Prévenir le risque : Nouveau défi pour l’écotoxicologie

Et des nouveaux polluants à évaluer, il y en aura toujours, même si l’on parvient à mettre en place des filières de chimie « verte », à moindre impact sur l‘environnement.

Pour Jeanne Garric, le meilleur reste à venir : Du boulot, il y en a plus qu’il ne faut. Le temps de vie de certaines substances chimiques est tel qu’on n’a pas fini d’en découvrir les effets » Bien plus, elle ajoute : « Le vrai défi aujourd’hui n’est plus la mesure dans le milieu mais la prise en compte de la variabilité des réponses et de la vulnérabilité des écosystèmes, et l’intégration de ces informations pour une évaluation du risque écotoxique à long terme.

Irstea, en se révélant capable de fournir des méthodes et des outils aux gestionnaires pour faire face à la nécessité d’évaluer les risques toxiques et de répondre à la réglementation, a su se positionner comme un acteur référent sur le domaine. Précisément, les nouveaux outils et méthodes chimiques et biologiques développés avec les partenaires publics et privés permettent de générer les données nécessaires pour modéliser le risque chimique à l’échelle des populations et des communautés dans leur environnement.

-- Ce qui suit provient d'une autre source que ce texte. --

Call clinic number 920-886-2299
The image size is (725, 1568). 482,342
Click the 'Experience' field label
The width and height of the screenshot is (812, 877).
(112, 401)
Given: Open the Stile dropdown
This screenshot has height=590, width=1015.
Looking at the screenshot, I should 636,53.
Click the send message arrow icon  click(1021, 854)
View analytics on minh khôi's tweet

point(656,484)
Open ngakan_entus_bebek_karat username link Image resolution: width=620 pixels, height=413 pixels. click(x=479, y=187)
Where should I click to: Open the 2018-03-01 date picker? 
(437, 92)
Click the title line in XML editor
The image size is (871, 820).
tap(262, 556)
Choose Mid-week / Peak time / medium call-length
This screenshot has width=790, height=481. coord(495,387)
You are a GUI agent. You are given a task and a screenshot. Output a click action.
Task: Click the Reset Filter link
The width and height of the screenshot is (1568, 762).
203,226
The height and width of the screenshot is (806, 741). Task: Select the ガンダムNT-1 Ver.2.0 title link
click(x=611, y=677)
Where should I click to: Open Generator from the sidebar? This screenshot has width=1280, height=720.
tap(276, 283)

Cependant, un vrai travail de construction et d’expérimentation de ces nouveaux modèles reste encore à venir.

À condition de consolider les forces vives de l’écotoxicologie en privilégiant la formation et l’organisation de la recherche, de belles perspectives s’offrent à ce domaine encore jeune et dont les enjeux sont majeurs pour la santé de notre environnement.

Jeanne Garric : Chevalier de la légion d’honneur

Jeanne Garric © T. Fournier / IrsteaJeanne Garric, directrice de recherche à Irstea, directrice adjointe scientifique du département Eau, a reçu la Légion d’honneur le 27 septembre 2013, pour l’ensemble de sa carrière scientifique et son rôle dans l’émergence de l’écotoxicologie.

Sa décoration lui a été remise par Claudine Schmidt-Lainé, rectrice de l’académie de Rouen, et figure importante de la vie scientifique de la région Rhône Alpes, connue notamment pour son implication pour le développement et le financement des projets de recherche. Une cérémonie pleine d’émotion et de bonne humeur qui s’est tenue dans les nouveaux locaux du centre Irstea de Lyon-Villeurbanne, dans la cité scientifique de la Doua, en présence de Jean-Marc Bournigal, président d’Irstea.